[start]

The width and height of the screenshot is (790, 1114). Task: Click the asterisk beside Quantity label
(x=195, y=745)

[end]
[start]

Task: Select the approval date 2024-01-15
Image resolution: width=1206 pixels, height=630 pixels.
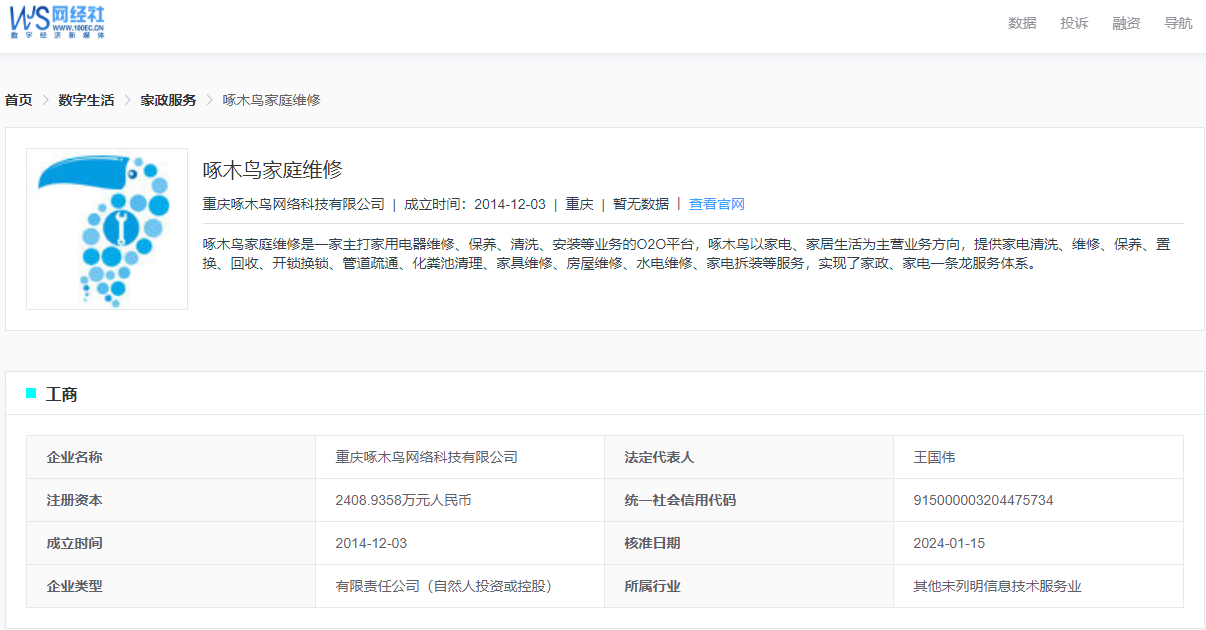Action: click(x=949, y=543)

[end]

◆ **Exercise description**: Reproduce the entries starting at the line containing "Task: Select the approval date 2024-01-15" and ending after the line containing "Action: click(x=949, y=543)", with the requests included and 136 added to each coordinate in the answers. Omit the pictures.

◆ **Expected output**:
Task: Select the approval date 2024-01-15
Image resolution: width=1206 pixels, height=630 pixels.
Action: click(x=1085, y=679)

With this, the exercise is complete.